#### Stored records:
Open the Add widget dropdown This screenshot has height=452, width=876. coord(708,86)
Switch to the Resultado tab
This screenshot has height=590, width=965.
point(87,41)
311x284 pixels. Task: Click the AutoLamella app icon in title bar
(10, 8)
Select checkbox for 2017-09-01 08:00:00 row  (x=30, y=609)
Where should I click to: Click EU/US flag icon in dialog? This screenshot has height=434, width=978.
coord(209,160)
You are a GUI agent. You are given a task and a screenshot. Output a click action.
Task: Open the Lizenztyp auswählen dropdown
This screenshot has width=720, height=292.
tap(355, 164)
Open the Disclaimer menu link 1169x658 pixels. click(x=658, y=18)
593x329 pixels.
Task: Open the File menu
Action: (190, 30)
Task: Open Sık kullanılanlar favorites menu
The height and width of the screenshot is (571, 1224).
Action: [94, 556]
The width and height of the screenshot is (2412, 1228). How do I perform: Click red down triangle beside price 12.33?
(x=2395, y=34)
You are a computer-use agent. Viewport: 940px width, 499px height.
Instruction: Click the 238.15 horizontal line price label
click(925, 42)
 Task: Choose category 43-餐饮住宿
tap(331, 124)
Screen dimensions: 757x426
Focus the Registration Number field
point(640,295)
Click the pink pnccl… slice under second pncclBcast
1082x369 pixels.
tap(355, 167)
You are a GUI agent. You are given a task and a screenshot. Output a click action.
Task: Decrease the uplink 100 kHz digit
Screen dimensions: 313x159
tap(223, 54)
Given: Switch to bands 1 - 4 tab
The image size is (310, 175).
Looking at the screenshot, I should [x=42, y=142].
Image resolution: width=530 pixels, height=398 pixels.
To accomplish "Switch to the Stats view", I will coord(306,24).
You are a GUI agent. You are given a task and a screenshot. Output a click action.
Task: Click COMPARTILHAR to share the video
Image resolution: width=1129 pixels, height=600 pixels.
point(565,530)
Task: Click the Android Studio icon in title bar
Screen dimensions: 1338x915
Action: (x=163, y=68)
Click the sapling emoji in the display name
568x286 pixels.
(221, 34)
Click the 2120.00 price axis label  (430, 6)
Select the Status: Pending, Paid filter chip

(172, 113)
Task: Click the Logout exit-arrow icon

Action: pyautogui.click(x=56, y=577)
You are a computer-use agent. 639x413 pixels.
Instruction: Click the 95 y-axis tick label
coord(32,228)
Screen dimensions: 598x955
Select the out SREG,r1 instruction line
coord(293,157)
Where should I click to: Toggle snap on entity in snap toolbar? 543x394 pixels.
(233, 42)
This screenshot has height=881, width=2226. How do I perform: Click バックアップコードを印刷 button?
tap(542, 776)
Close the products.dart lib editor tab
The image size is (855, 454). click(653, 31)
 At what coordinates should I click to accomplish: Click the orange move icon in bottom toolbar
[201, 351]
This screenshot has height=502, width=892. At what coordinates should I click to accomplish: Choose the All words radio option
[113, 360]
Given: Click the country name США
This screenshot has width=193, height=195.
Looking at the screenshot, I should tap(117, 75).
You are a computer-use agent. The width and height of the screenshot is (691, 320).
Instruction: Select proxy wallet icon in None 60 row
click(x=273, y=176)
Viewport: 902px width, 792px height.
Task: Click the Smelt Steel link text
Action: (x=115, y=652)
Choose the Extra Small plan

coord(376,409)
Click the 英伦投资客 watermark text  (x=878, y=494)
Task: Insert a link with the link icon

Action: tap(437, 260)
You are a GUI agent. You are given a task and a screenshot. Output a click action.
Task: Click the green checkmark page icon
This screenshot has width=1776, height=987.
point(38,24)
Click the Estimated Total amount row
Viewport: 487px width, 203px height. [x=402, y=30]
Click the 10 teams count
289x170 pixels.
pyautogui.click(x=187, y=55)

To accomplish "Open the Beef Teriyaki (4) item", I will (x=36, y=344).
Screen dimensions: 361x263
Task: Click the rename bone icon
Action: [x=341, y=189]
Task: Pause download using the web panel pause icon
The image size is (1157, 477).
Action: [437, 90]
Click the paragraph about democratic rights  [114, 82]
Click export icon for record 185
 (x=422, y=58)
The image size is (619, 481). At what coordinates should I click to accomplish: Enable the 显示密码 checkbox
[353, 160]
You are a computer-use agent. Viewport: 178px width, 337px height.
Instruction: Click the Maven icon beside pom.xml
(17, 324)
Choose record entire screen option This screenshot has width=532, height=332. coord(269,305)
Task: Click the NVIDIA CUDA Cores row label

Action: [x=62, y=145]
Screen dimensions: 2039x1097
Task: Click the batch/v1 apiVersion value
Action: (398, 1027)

#### Work required:
Copy out the records from the line with "The width and height of the screenshot is (2412, 1228)." up to and including the line with "tap(223, 54)", word for word.

#### Expected output:
The width and height of the screenshot is (2412, 1228). How do I perform: Click red down triangle beside price 12.33?
(x=2395, y=34)
You are a computer-use agent. Viewport: 940px width, 499px height.
Instruction: Click the 238.15 horizontal line price label
click(925, 42)
 Task: Choose category 43-餐饮住宿
tap(331, 124)
Screen dimensions: 757x426
Focus the Registration Number field
point(640,295)
Click the pink pnccl… slice under second pncclBcast
1082x369 pixels.
tap(355, 167)
You are a GUI agent. You are given a task and a screenshot. Output a click action.
Task: Decrease the uplink 100 kHz digit
Screen dimensions: 313x159
tap(223, 54)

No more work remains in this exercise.